What was the starting point of your creativity? I’ve always loved creating. For as long as I can remember I was colouring, sketching, painting … always making something. My sister and I would spend our pocket money on things we could restore from trash-and-treasure markets. I think that’s where my love of all things vintage started and my ability to see the beauty and potential in things, not always obvious at first sight. Dad was a great illustrator and did beautiful needlework; perhaps I got the love for needlework from him. Mum is brilliant at crochet, but I think that skill must have skipped a generation as I just can’t seem to get it. But I won’t give up trying.
How did you develop your skills? It wasn’t until I had my first child that I really took an interest in sewing. Prior to that, I think I was scarred from high school textiles - that unfinished ’80s apricot-coloured skirt and the big fat D+ I received. In later years, I joined a local community group with the intention of learning to sew clothes for Ella. However, it turned out that our first project was a cloth doll. “What am I doing here?” I’d thought to myself. But, within minutes of being there and meeting a group of gorgeous, talented women, I was hooked and have never looked back.

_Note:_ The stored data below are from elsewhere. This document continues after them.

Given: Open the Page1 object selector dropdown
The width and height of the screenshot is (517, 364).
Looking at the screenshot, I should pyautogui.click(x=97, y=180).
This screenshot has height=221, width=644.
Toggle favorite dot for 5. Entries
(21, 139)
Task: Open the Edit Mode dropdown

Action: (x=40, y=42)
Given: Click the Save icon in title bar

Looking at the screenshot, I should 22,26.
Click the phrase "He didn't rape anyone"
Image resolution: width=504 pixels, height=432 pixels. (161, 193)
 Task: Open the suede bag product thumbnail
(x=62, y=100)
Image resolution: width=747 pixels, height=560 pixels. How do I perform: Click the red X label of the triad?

Have you tried lots of different crafts? I’ve dabbled in painting, mosaics and furniture re-upholstery, but my true loves are definitely patchwork, stitching, scrapbooking and mixed media.

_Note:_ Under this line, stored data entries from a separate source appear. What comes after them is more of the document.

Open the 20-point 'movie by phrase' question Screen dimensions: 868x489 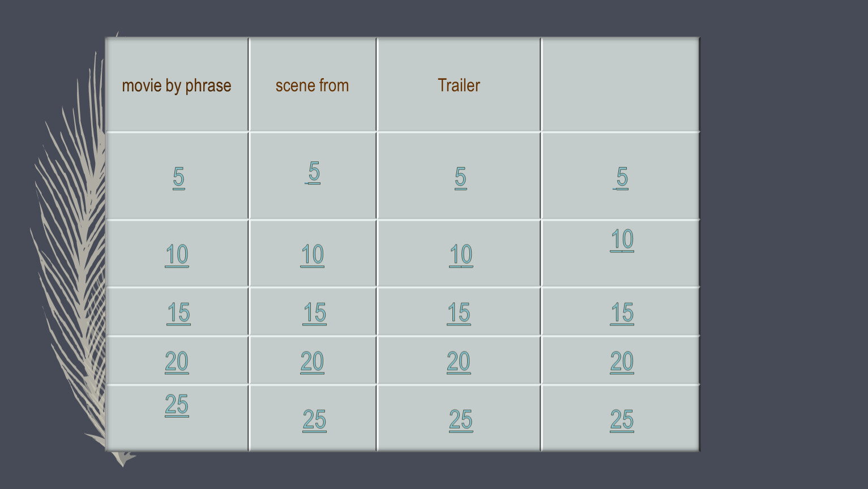point(177,362)
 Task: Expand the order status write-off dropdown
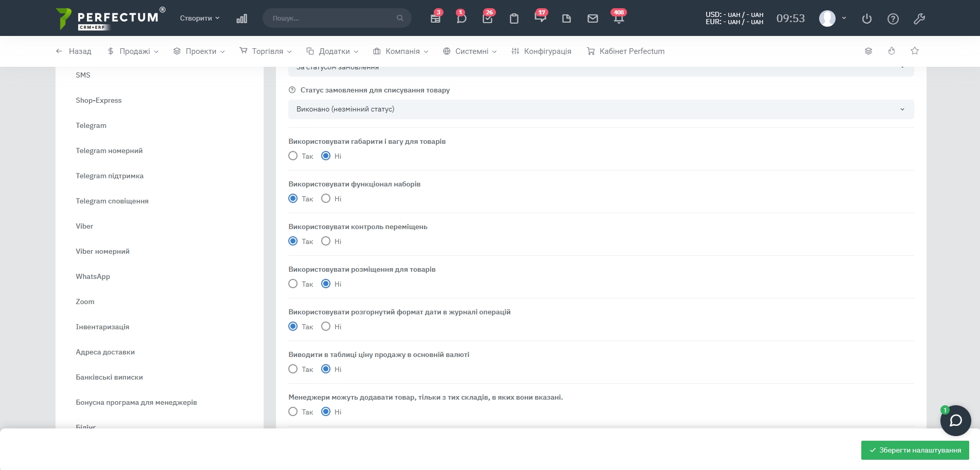click(600, 109)
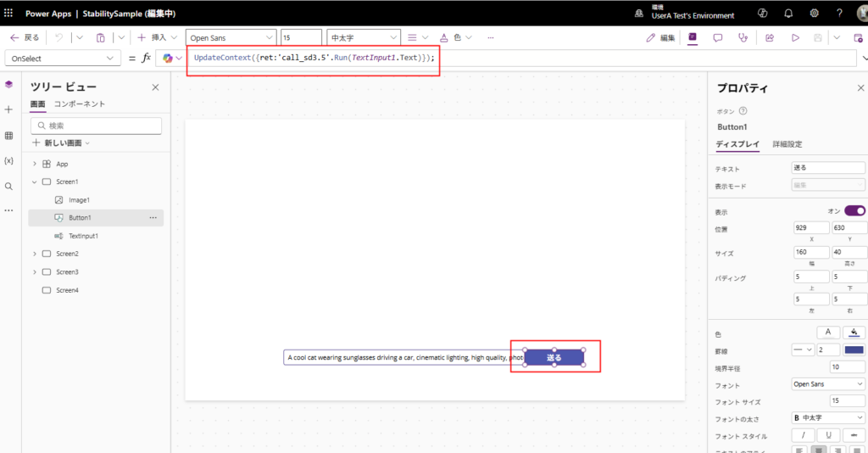Toggle italic font style button
This screenshot has height=453, width=868.
(x=802, y=435)
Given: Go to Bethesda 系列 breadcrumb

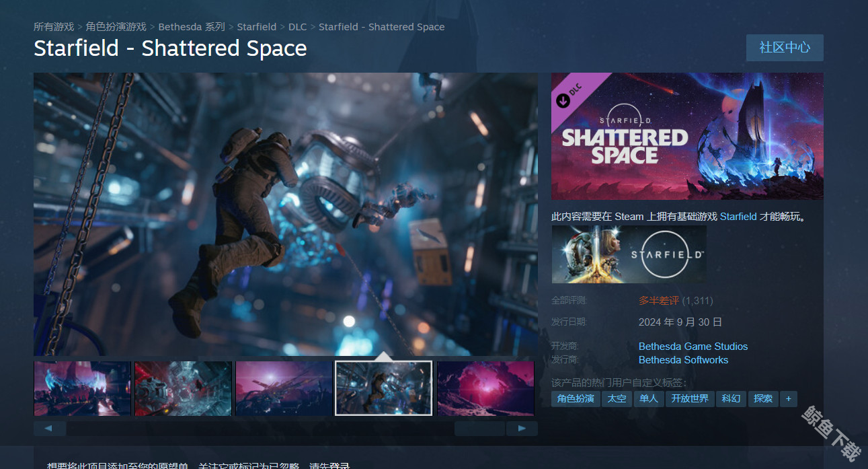Looking at the screenshot, I should [191, 27].
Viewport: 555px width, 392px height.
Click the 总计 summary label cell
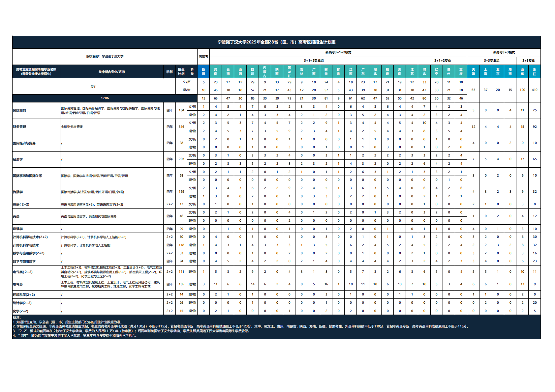tap(94, 86)
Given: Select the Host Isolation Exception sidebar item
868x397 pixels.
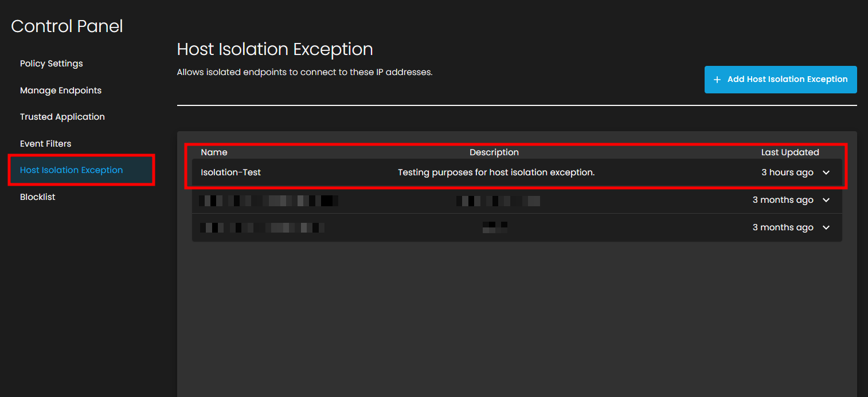Looking at the screenshot, I should point(71,170).
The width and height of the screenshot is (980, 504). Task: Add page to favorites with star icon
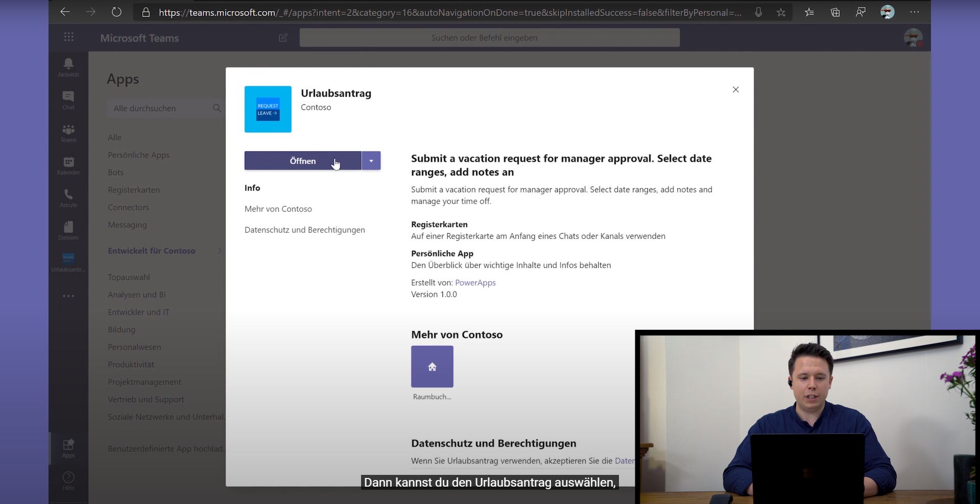(x=781, y=13)
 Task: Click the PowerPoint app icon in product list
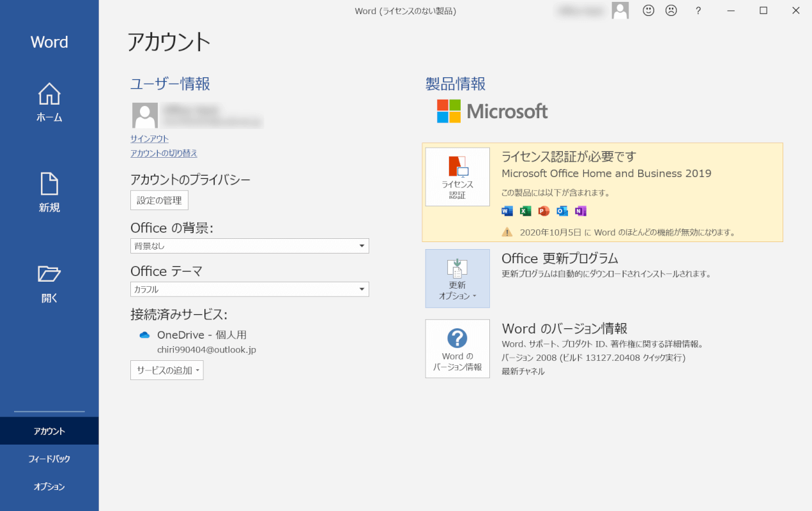[544, 211]
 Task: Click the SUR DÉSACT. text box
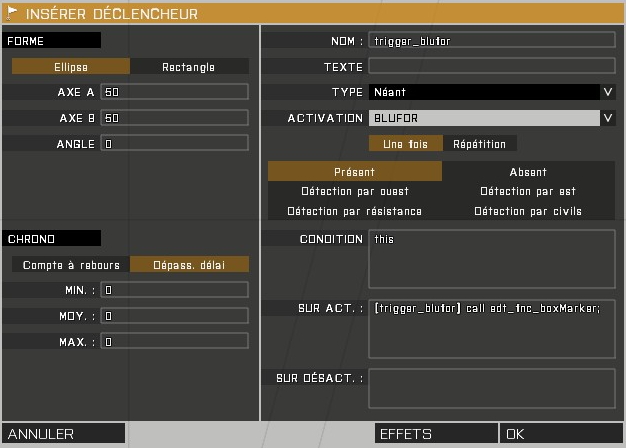[x=491, y=388]
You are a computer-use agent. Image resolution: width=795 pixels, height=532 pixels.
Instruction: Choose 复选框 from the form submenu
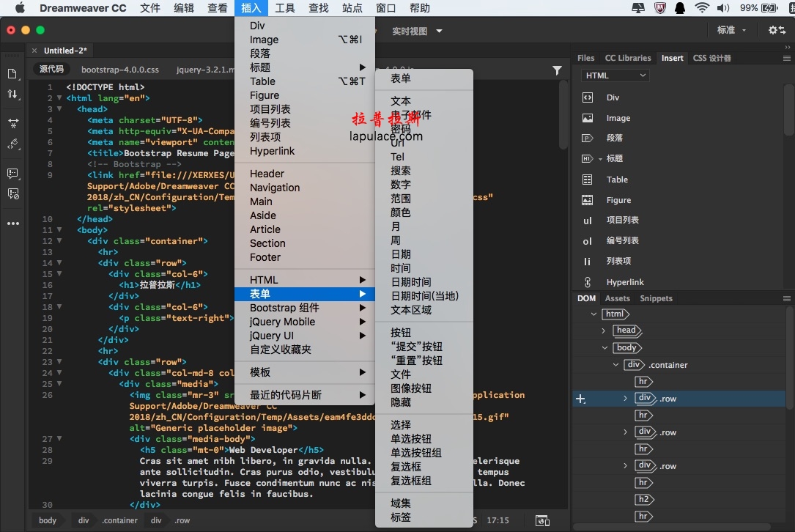click(x=406, y=467)
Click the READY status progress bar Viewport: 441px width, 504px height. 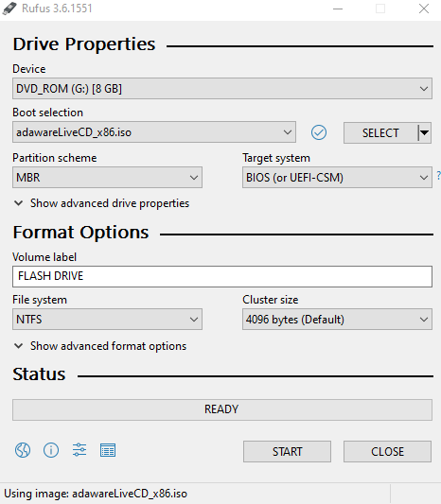pyautogui.click(x=222, y=409)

What does this craft mean to you? Craft’s not just about the final product. It’s so much more – it’s about friendships, inspiring others, extending myself, learning new things, and giving back. My life is so busy with the family and business commitments, and crafting gives me a chance to actually stop and enjoy some peace. More than anything, though, it’s what crafting teaches my children that matters most. I want them to see that their lives can be fulfilling if they do what they love and share that with others.
Is your crafting a passion or a spare-time-filler? Craft is not only a passion for me, but my career now. The business side of things sometimes takes up so much of my time that I don’t have as much time as I would like to just sit and sew. An important part of my business is finding new, young upcoming designers and helping them get their name out there. Young designers have an amazing, fun and fresh outlook on their designs and I’m always so surprised to see what they come up with.
Do you teach your skills to others? In addition to running classes and workshops at shows, my workshop space at home doubles as a classroom. I love teaching children - their imagination and enthusiasm is contagious. I’ve also done volunteer work, teaching craft to underprivileged Cambodian children overseas - an amazing experience.